The country’s largest referral hospital, Queen ‘Mamohato Memorial Hospital’s situation is slightly different. Popularly known as Tṧepong Hospital, the public-private partnership is managed by the Tshepong consortium, led by Netcare, a leading South African health care provider. The facility and its affiliated filter clinics at Qoaling, Mabote, and Likotsi were part of the government of Lesotho’s strategic push to improve maternal health, reduce child mortality and combat HIV/AIDS.

The 425-bed hospital was touted to provide several new services, including intensive care, that were not provided at Maseru’s old Queen Elizabeth II hospital.

Speaking to theReporter, Tṧepong information officer, Mothepane Thahane claimed the hospital and its entire clinic is not mandated to treat Covid-19 patients. With all the 10 ICU beds, the hospital will not be accommodating Covid-19patients.

“Yes, we have ICU beds but we are not going to treat any Covid-19 patients; as per our mandate, when we have a patient testing positive refer them to either Berea or Mafeteng Hospital where they will be treated. Even if that patient needs an ICU bed we still do refer them.”

Thahane further indicated that they also did not get enough PPE from the government. “We have in the past months got PPE from the government which was not even enough to sustain us for a month.
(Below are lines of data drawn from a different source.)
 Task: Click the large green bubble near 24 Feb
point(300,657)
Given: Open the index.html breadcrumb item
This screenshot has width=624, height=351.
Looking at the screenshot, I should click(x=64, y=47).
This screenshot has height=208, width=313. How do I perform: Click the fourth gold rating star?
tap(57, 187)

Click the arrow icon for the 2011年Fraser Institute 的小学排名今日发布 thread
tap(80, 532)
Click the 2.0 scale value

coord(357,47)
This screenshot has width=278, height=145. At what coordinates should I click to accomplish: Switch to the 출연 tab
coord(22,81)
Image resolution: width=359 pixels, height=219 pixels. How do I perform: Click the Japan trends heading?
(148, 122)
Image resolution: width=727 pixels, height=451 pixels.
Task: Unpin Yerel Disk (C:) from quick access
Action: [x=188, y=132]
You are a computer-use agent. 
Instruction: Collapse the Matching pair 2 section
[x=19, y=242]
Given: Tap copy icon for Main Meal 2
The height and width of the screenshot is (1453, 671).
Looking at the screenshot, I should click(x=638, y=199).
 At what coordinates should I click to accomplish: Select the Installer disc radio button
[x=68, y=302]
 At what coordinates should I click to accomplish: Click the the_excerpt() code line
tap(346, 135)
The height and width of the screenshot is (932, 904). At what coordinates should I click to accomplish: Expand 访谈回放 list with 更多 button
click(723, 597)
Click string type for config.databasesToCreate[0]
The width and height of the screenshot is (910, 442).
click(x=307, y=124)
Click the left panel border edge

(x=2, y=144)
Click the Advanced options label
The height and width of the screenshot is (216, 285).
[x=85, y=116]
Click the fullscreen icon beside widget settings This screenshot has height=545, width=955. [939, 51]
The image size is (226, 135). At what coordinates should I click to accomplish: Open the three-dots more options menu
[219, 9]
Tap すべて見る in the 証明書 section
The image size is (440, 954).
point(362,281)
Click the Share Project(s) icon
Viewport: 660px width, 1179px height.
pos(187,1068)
The PPE that we have been using in the hospital is from Netcare; we are at this point not complaining. Since we are not going to be treating patients with Covid-19, the PPE that we have is enough.”

To establish the preparedness of the government to cope with Covid-19, which people were made to believe started even before the lockdown in March, and what the ministry is planning to do going forward, the publication made unsuccessful attempts to get a comment from the ministry of health.

The first port of call was the ministry’s information officer, ‘Mateboho Mosebekoa. She forwarded our written questions by email to the director general, Dr ‘Nyane Letsie who never responded to her. Even when the paper tried to call and send her the questions again, she never replied.

The ministry’s principal secretary, Khothatso Tṧooana’s phone rand unanswered until we went to print.

The Covid-19 pandemic has exposed gaps in health services that require urgent attention in many African countries, Human Rights Watch said last month.

“African governments should urgently address healthcare deficiencies to meet the demands of the Covid-19 pandemic and ongoing healthcare needs of their populations. They should act to ensure everyone’s right to health is in line with international human rights law, including the African Charter on Human and Peoples’ Rights.

“The current global health crisis from the spread of the novel coronavirus has brought to the fore the need for African Union (AU) member states to carefully analyse the current state of their healthcare infrastructure and make meaningful investments to improve access to quality health care,” said Carine Kaneza Nantulya, Africa advocacy director at Human Rights Watch.